Ibm: il bizmodel cambia con il cloud

Il modello di Ict a consumo non riguarda solo l’organizzazione, ma può essere esteso all’intero ecosistema e anche ad identificare nuovi flussi di revenues. Può perfino rivoluzionare la value chain.

Il cloud è ampiamente riconosciuto come game changer, sia all’interno che all’esterno dell’organizzazione. Ciò non ostante, il suo potenziale disruptive per l’innovazione dell’attività è ancora virtualmente intoccato. Su questo argomento, Berman, Kesterson-Townes, Marshall e Srivathsa hanno compilato per Ibm un eccellente white paper dal titolo The power of cloud. Più illuminante è il sottotitolo: Driving business model innovation.
Sebbene il cloud sia oggi mainstream nell’Ict, le sue promesse si estendono ben oltre l’ambito tecnologico: il cloud infatti apre le porte ad un’attività più efficiente, agile e innovativa, che rende semplice l’ottimizzazione delle attività o l’identificazione di nuovi mercati.
Attraverso un’analisi dell’attività, gli autori del white paper identificano possibilità e modalità con cui il cloud può ottimizzare o riscrivere il business, rispondendo a spinte attuali quali l’acquisizione di nuovi clienti sulla base di dati precisi o la ridefinizione del posizionamento competitivo.


Ottimizzare, innovare o discontinuare?

Visti nell’ottica di oggi, è possibile identificare tre archetipi di business: optimizers, innovators e disruptors, con una percentuale di rischio imprenditoriale crescente dal primo al terzo. Gli ottimizzatori usano il cloud per migliorare incrementalmente l’efficienza interna e il valore al cliente; gli innovatori trovano nuovi flussi di entrate, o modificano il proprio ruolo nell’ecosistema. Più complessa è l’attività dei discontinuatori, che usano il cloud con particolare inventiva. Se restano all’interno della catena del valore classica, creano proposte completamente nuove o identificano richieste degli utenti finora inascoltate; possono però anche realizzare catene di creazione del valore completamente nuove.
E’ importante notare che le tre categorie proposte identificano una valutazione di posizione, non altro. In particolare non sono un modello di maturità: suggeriscono un percorso che parta dall’ottimizzazione, richieda un’esperienza d’innovazione per avere come unico obiettivo una immaginifica riformulazione dell’attività. Si può essere ottimizzatori per tutta la vita, o anche essere innovatori prima e ottimizzatori dopo. Ma la valutazione dev’essere precisa, perché da essa discendono ruoli e responsabilità necessari all’interno dell’azienda per guidare il processo.

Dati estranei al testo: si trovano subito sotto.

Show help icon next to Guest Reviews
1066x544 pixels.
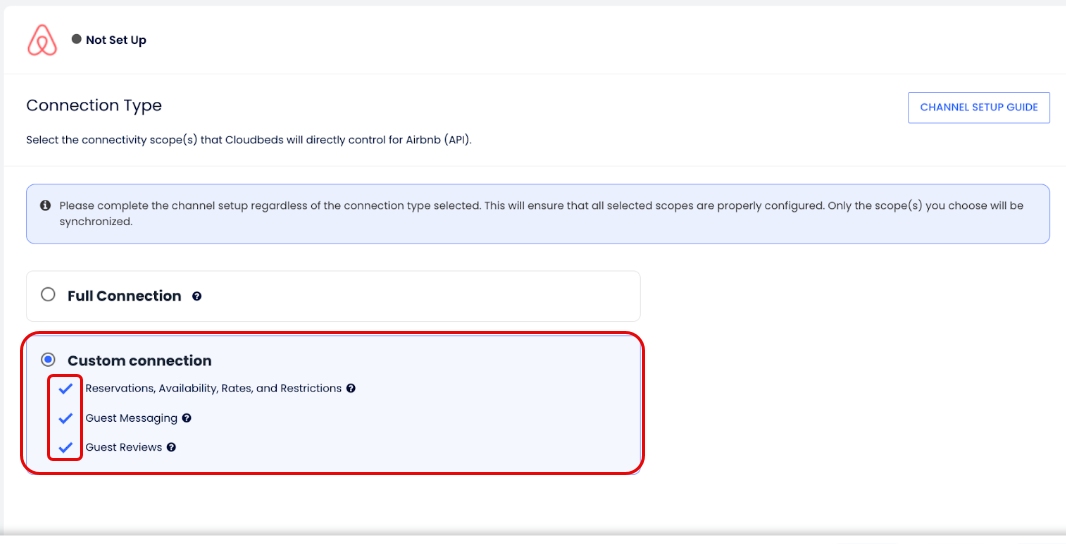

Cartografia del bizmodel innovativo

Già questa visione è piuttosto interessante. Ma c’è di più: posizionando le tre categorie in un sistema a due assi, è possibile visualizzare una cartografia dell’innovazione.
I due assi sono relativi alla catena del valore e al valore verso l’utente. In verticale troviamo le fasi della catena del valore, che passa da miglioramento (improve) a trasformazione, per giungere alla creazione; in orizzontale il valore proposto all’utente può essere aumentato, esteso o reinventato.
Va osservato che la disruption è sempre esistita e sempre esisterà. Oggi però la strutturazione proposta dal cloud ne identifica alcune possibili strade, le rende verificabili con test semplici da implementare e in caso di successo è altrettanto semplice farle scalare dai pochi utenti del test al più ampio pubblico.
Spesso l’analisi dei discontinuatori è così precisa da offrire agli utenti beni o servizi che essi stessi ancora non avevano identificato correttamente. Certo si deve prendere un forte rischio, ma in caso di successo si incassa il premio dell’essere arrivati primi: un vantaggio che in generale porta a forti ricompense sul fatturato e sul brand.